— Exercise objective —
Reproduce word for word the stretch of the material from the line containing "You are a computer-use agent." through the line containing "coord(136,501)", both included, leaving out the pictures.

— Data excerpts —
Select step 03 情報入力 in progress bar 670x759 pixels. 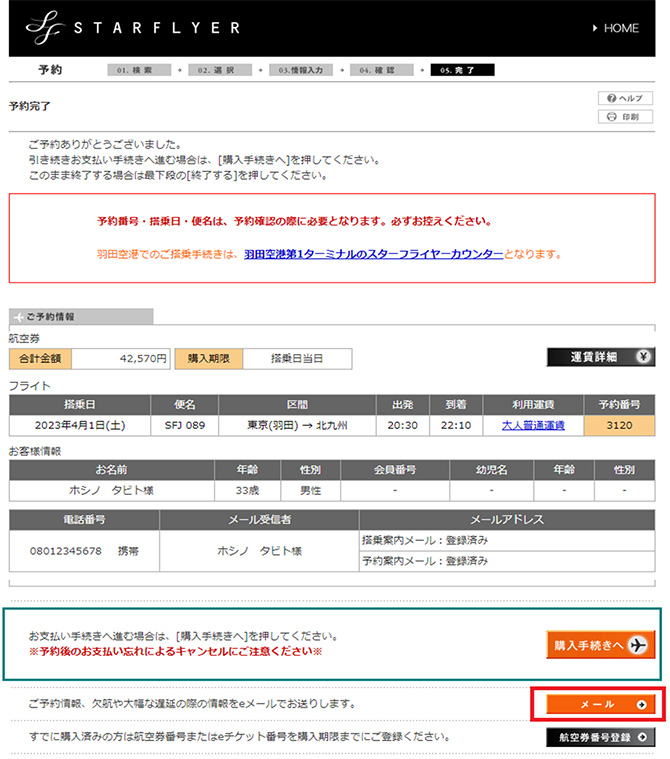pyautogui.click(x=301, y=71)
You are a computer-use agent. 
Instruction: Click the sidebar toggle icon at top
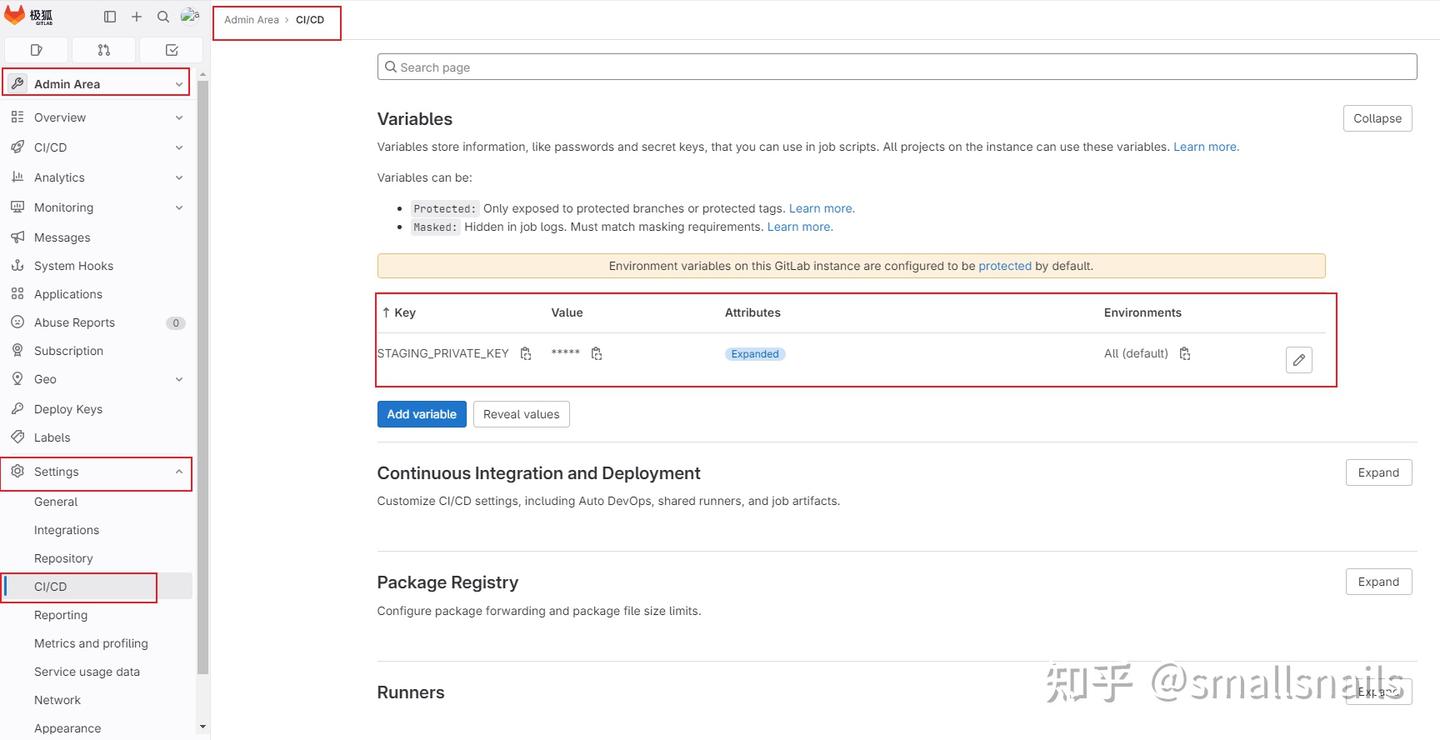(x=110, y=17)
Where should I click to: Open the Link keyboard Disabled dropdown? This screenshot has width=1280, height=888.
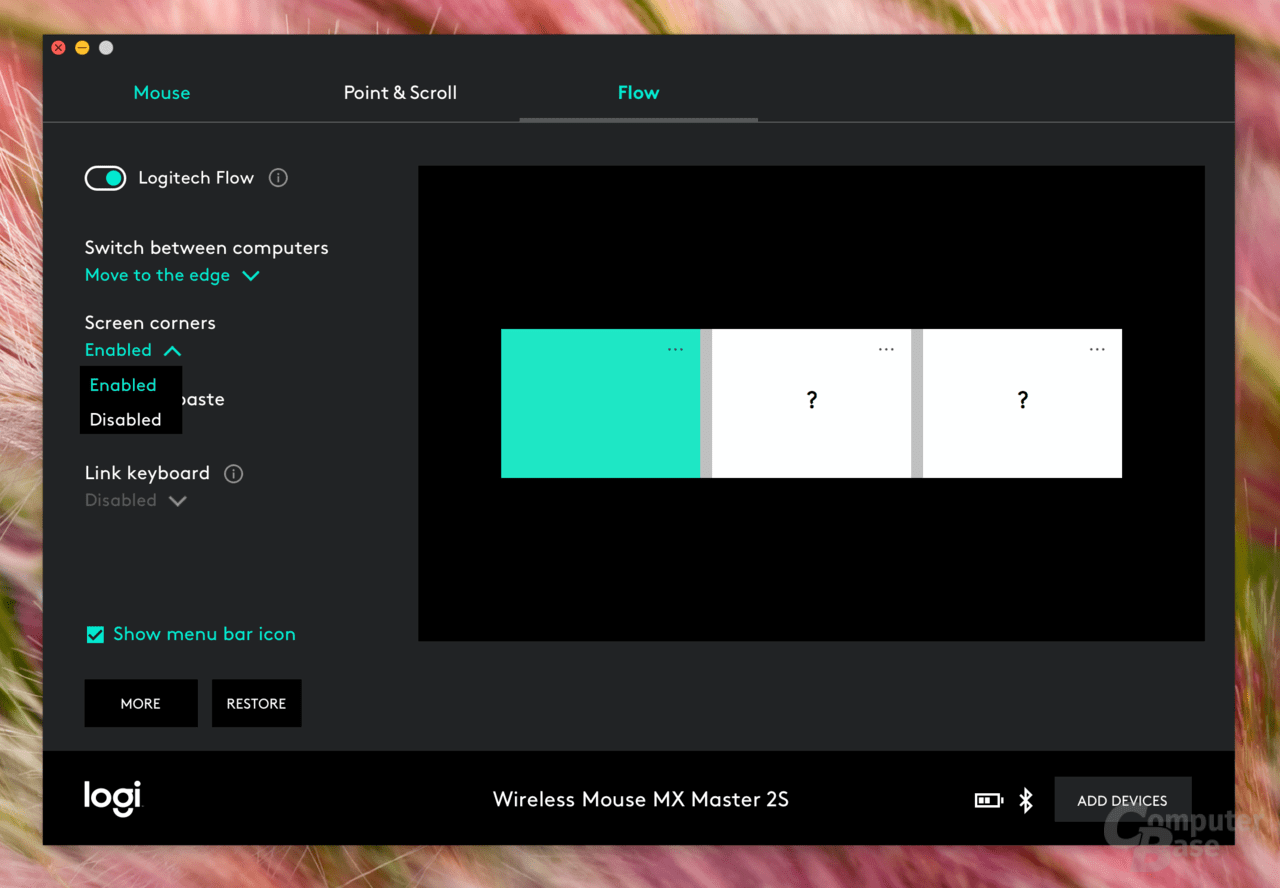coord(136,501)
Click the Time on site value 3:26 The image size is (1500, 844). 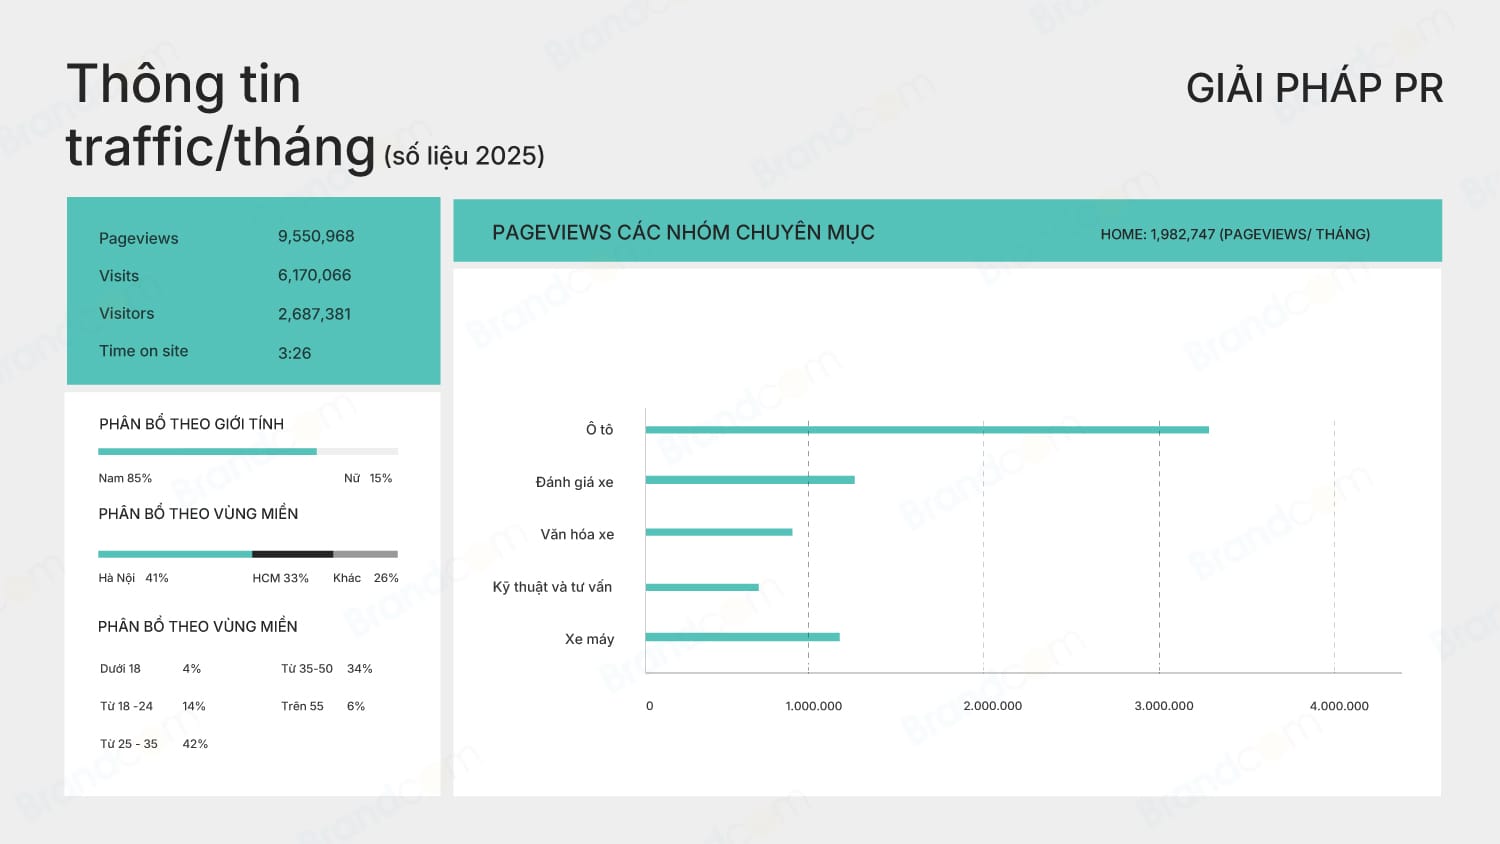click(x=294, y=353)
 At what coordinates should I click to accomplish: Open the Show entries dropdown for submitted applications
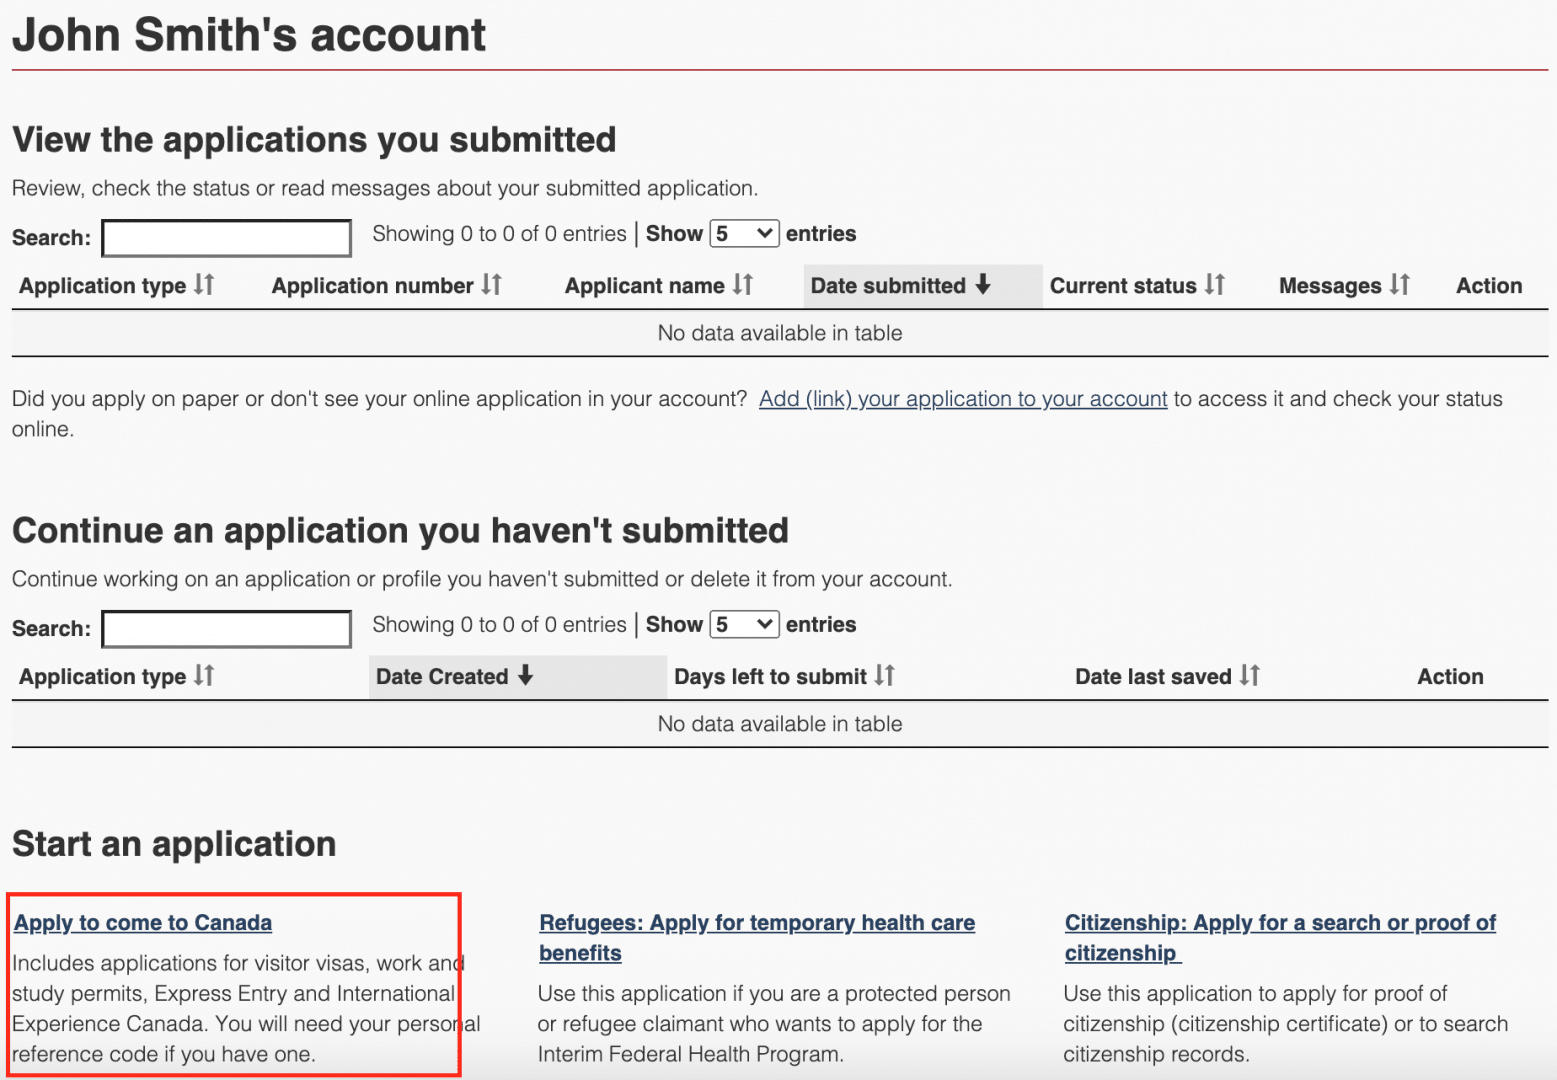[x=744, y=233]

— Solution for this exercise —
You are a computer-use agent. 
Instruction: Click the sidebar toggle icon at top
(x=110, y=17)
Where should I click to: Open the Link keyboard Disabled dropdown? This screenshot has width=1280, height=888.
coord(136,501)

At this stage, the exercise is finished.